## Task:
Only one stretch of the data is wanted: the line containing "デモ・体験版あり (3978) (711, 804)", the line containing "プライバシーポリシー (1083, 1682)", and every line between them, copied exactly.

## Data extract:
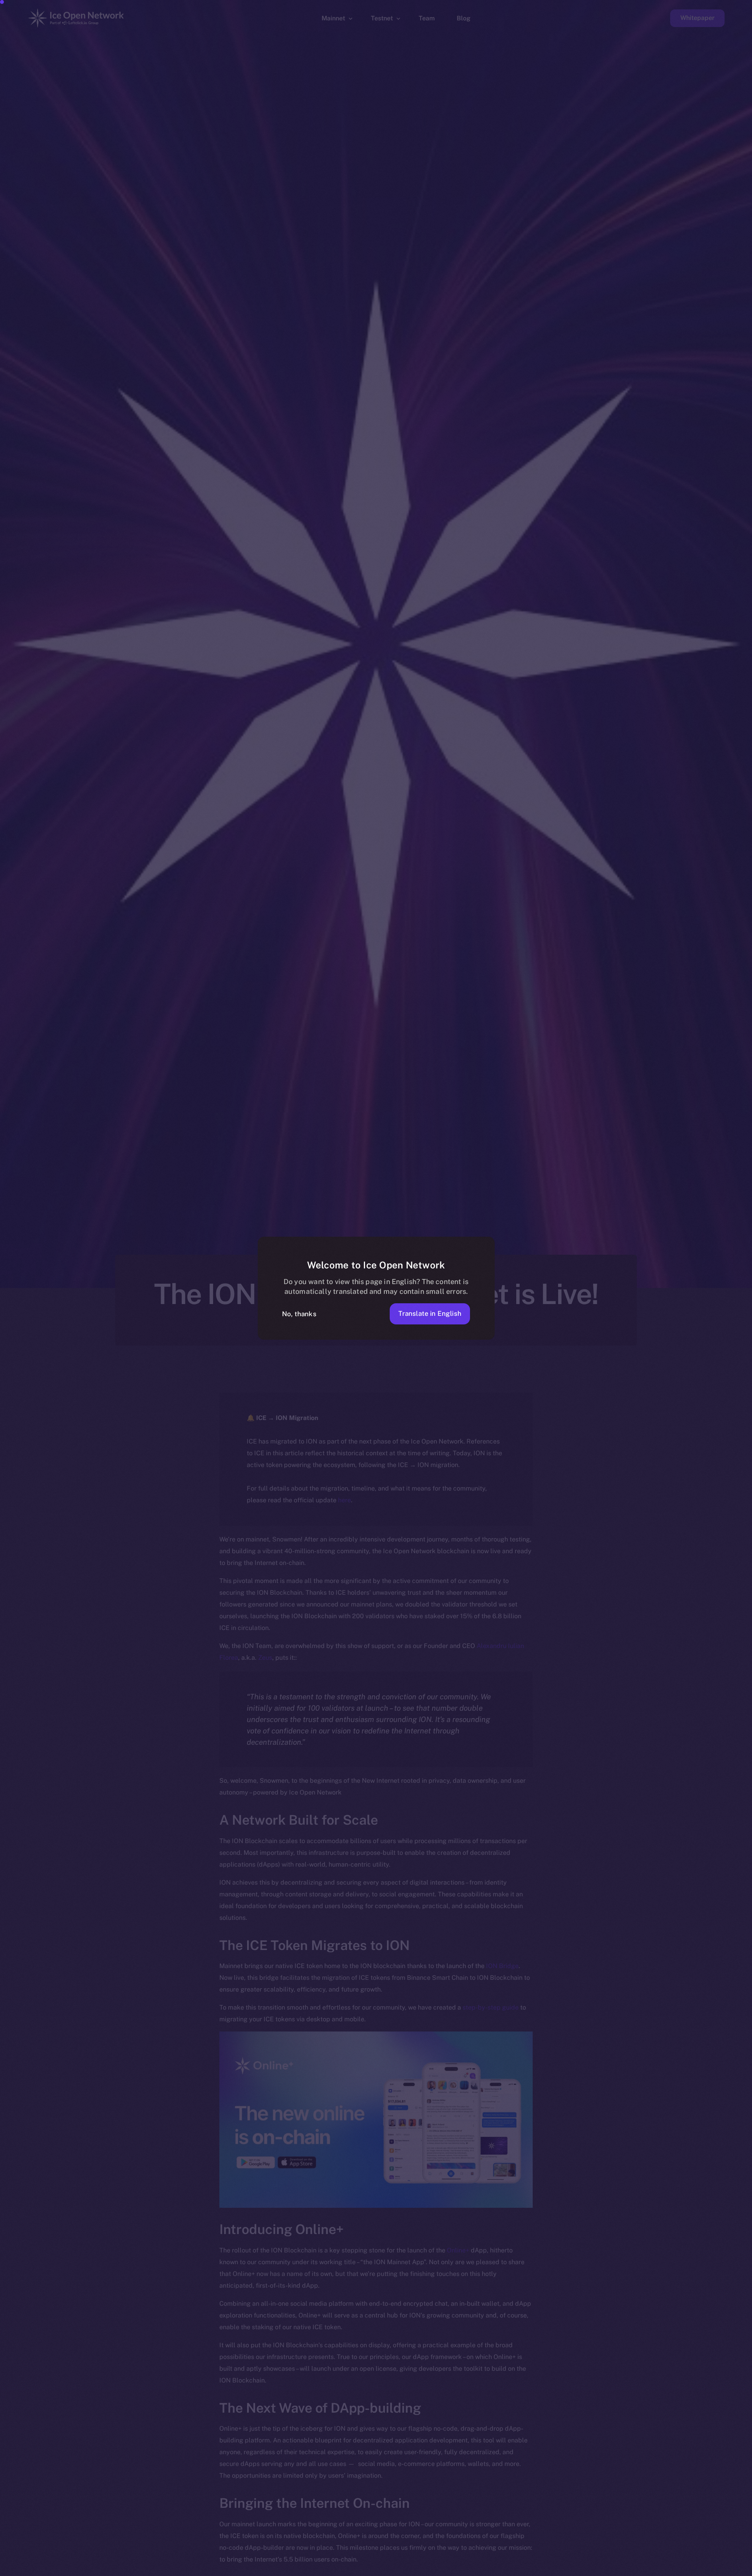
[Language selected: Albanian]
...
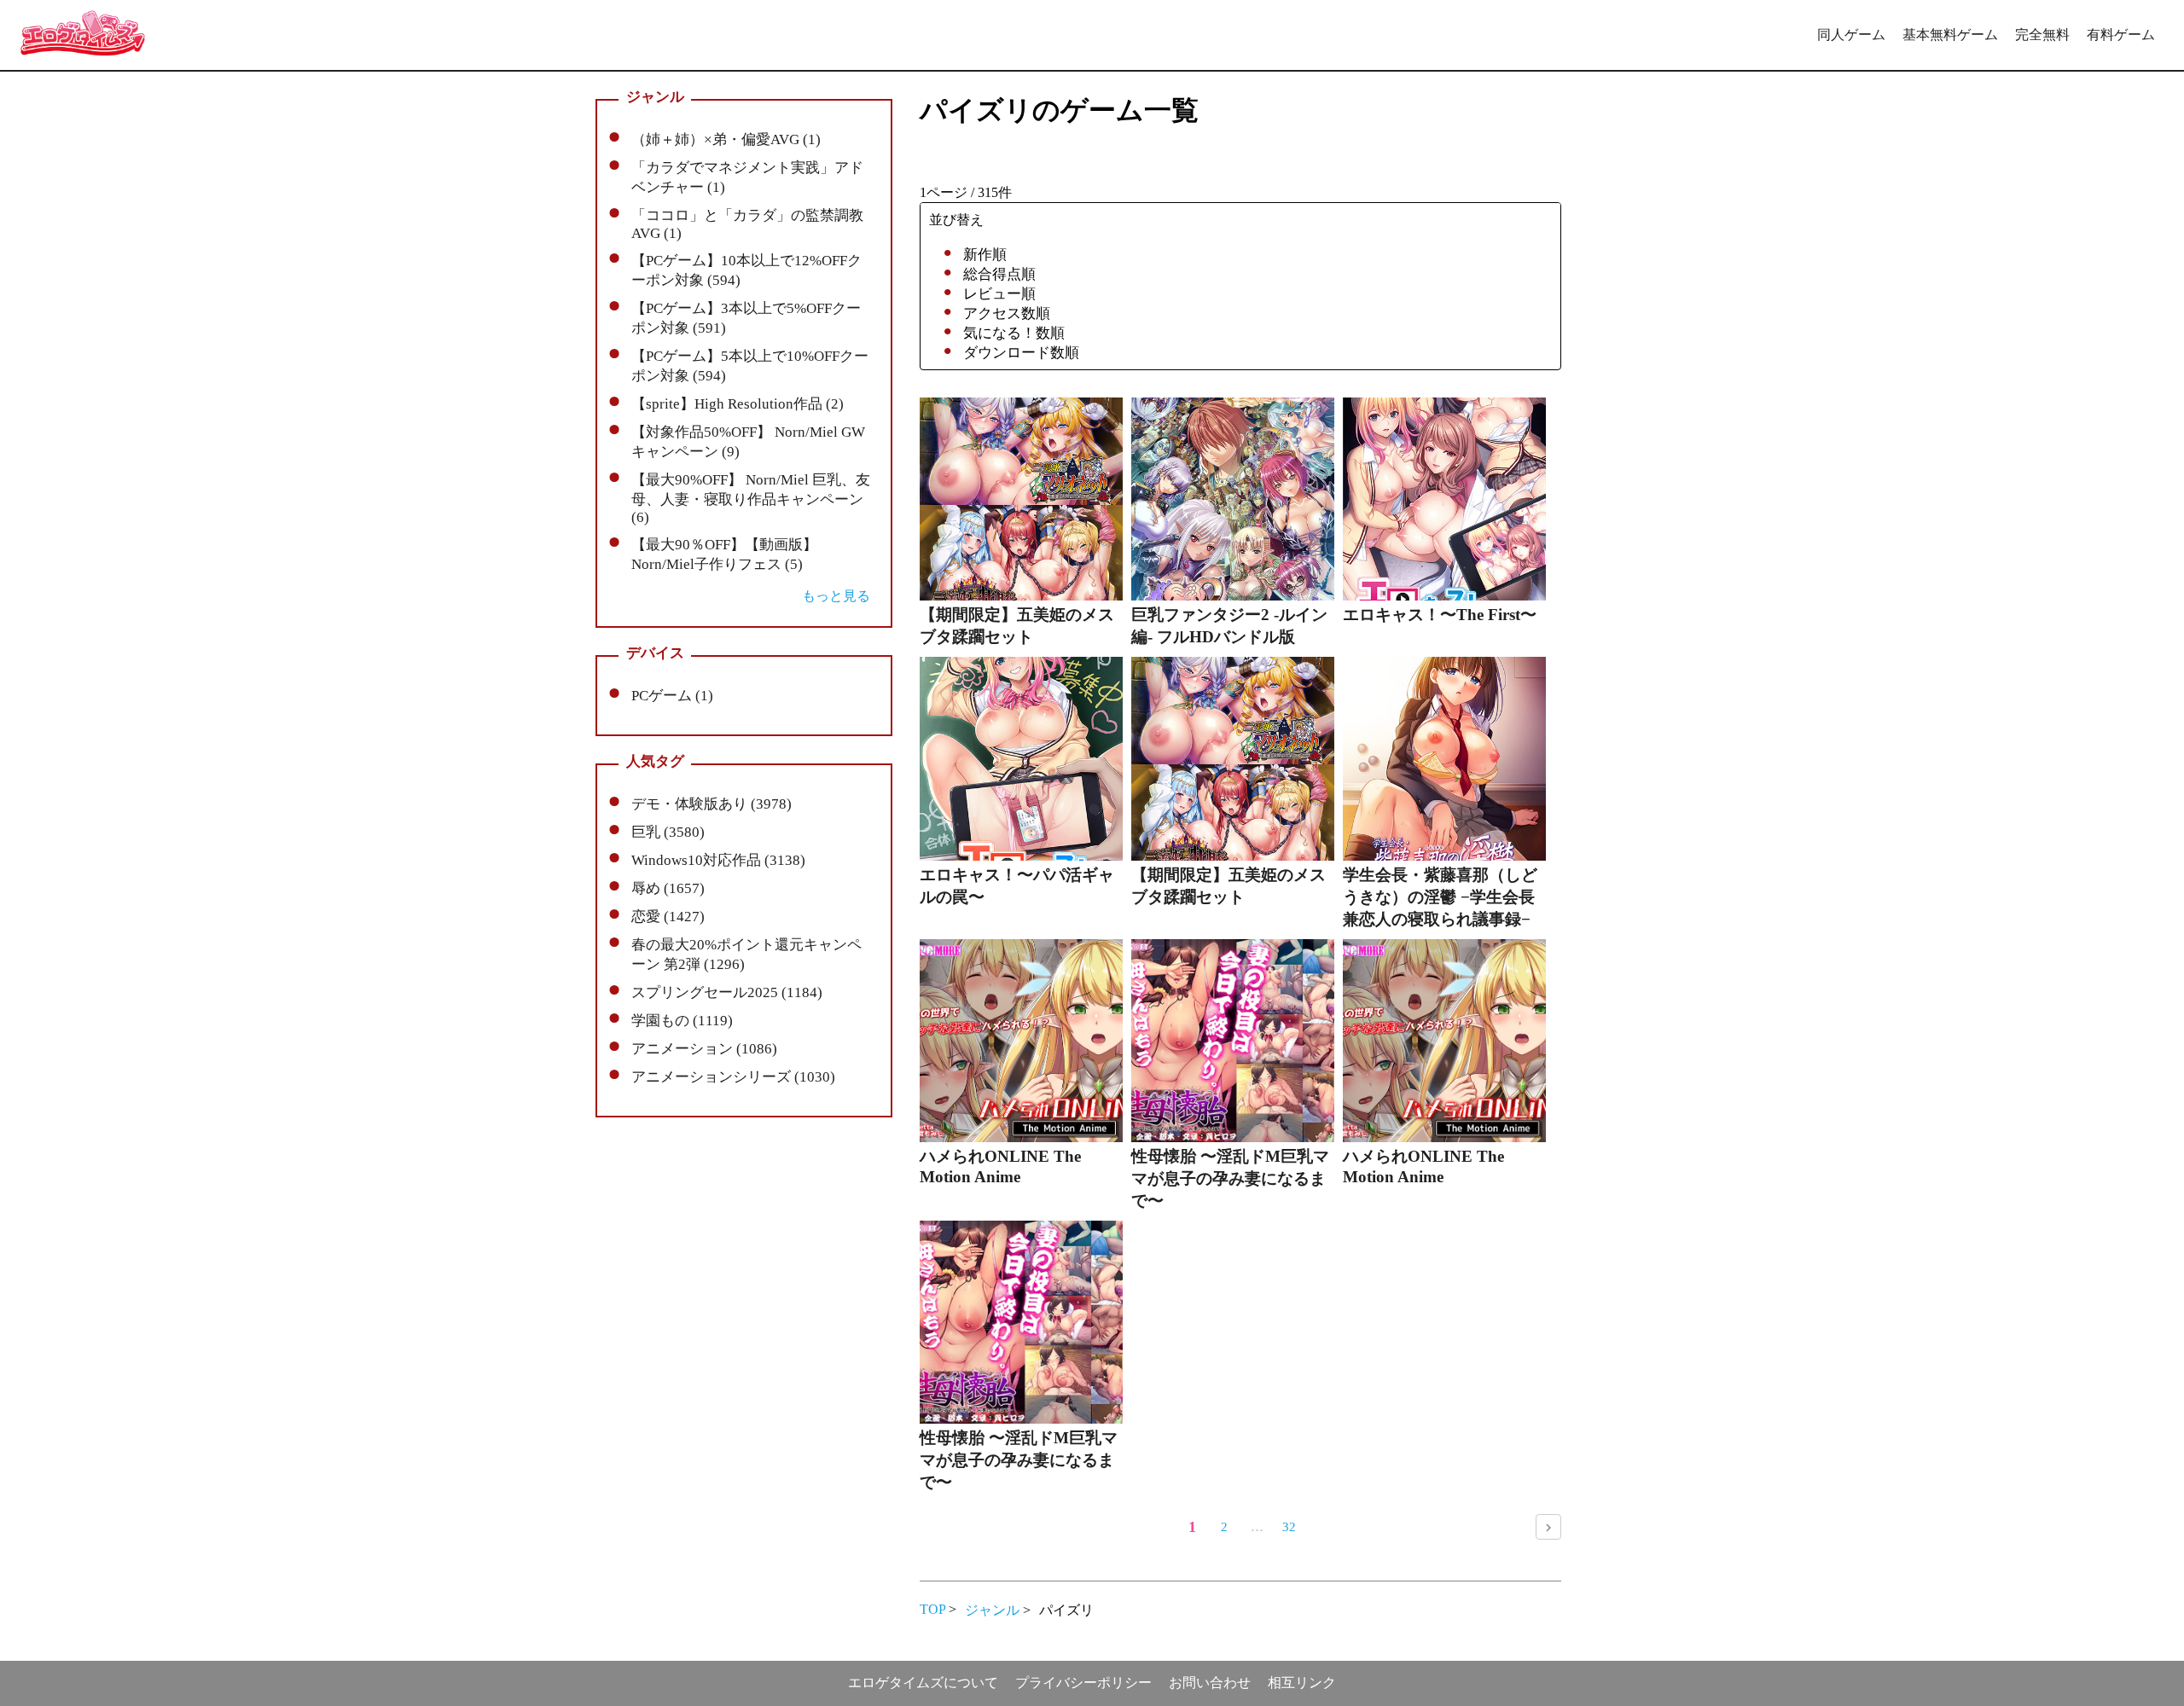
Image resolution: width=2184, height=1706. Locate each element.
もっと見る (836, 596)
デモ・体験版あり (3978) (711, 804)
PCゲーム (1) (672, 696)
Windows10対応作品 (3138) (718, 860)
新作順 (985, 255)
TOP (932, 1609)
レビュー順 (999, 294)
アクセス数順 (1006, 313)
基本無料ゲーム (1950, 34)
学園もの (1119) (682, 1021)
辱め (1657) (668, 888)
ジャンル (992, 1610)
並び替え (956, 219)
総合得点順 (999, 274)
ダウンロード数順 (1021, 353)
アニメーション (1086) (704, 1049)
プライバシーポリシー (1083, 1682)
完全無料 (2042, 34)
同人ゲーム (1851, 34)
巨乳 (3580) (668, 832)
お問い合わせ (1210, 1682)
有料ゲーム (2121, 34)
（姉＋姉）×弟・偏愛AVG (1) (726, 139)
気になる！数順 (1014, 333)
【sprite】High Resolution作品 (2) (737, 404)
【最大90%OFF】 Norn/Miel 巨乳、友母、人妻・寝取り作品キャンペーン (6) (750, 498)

## Output for this exercise:
デモ・体験版あり (3978) (711, 804)
PCゲーム (1) (672, 696)
Windows10対応作品 (3138) (718, 860)
新作順 (985, 255)
TOP (932, 1609)
レビュー順 (999, 294)
アクセス数順 (1006, 313)
基本無料ゲーム (1950, 34)
学園もの (1119) (682, 1021)
辱め (1657) (668, 888)
ジャンル (992, 1610)
並び替え (956, 219)
総合得点順 (999, 274)
ダウンロード数順 (1021, 353)
アニメーション (1086) (704, 1049)
プライバシーポリシー (1083, 1682)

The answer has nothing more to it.